### Working data
◇ ◇ ◇
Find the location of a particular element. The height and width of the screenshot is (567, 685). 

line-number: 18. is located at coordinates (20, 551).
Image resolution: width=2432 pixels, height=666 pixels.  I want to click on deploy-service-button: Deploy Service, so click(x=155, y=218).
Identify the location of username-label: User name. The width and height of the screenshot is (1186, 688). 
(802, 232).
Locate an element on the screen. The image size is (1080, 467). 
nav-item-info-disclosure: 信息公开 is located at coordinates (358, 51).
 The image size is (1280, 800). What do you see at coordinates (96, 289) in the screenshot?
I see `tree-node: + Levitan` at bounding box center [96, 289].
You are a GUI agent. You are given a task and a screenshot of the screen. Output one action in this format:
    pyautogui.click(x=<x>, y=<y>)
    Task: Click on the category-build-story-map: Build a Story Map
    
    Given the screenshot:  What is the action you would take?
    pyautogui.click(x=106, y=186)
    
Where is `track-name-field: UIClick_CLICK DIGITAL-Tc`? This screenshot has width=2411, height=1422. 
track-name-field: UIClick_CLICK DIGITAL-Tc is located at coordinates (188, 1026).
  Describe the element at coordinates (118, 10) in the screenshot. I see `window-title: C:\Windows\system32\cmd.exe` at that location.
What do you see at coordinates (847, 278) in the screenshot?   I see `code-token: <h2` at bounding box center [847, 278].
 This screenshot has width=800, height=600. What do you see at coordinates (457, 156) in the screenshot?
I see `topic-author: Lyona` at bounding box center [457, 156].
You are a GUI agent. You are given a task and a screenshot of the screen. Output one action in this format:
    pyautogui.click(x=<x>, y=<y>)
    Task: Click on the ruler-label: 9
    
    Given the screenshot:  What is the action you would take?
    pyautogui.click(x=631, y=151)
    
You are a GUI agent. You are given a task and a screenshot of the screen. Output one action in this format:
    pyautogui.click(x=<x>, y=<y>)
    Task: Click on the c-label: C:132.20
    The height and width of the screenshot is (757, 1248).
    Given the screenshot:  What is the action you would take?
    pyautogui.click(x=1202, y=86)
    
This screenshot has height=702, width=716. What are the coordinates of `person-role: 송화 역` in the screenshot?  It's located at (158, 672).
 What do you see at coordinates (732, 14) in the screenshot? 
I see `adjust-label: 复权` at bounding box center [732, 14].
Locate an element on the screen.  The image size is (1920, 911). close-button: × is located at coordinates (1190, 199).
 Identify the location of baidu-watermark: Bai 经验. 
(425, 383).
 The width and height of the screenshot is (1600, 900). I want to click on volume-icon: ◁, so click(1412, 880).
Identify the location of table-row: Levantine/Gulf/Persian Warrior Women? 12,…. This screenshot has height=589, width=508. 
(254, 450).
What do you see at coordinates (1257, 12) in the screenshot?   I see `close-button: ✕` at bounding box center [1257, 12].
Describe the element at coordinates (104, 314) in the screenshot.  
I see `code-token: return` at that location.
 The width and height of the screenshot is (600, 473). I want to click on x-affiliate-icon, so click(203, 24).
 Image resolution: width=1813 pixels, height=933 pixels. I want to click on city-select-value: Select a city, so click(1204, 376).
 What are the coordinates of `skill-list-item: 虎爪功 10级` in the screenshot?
◇ ◇ ◇
### The problem
Copy the part of the rows above that opens with the line containing "What do you see at coordinates (847, 278)" and closes with the line containing "This screenshot has height=702, width=716.", repeating each line exactly.

### Your response
What do you see at coordinates (847, 278) in the screenshot?   I see `code-token: <h2` at bounding box center [847, 278].
 This screenshot has width=800, height=600. What do you see at coordinates (457, 156) in the screenshot?
I see `topic-author: Lyona` at bounding box center [457, 156].
You are a GUI agent. You are given a task and a screenshot of the screen. Output one action in this format:
    pyautogui.click(x=<x>, y=<y>)
    Task: Click on the ruler-label: 9
    
    Given the screenshot:  What is the action you would take?
    pyautogui.click(x=631, y=151)
    
You are a GUI agent. You are given a task and a screenshot of the screen. Output one action in this format:
    pyautogui.click(x=<x>, y=<y>)
    Task: Click on the c-label: C:132.20
    The height and width of the screenshot is (757, 1248).
    Given the screenshot:  What is the action you would take?
    pyautogui.click(x=1202, y=86)
    
This screenshot has height=702, width=716. What are the coordinates of `person-role: 송화 역` in the screenshot?  It's located at (158, 672).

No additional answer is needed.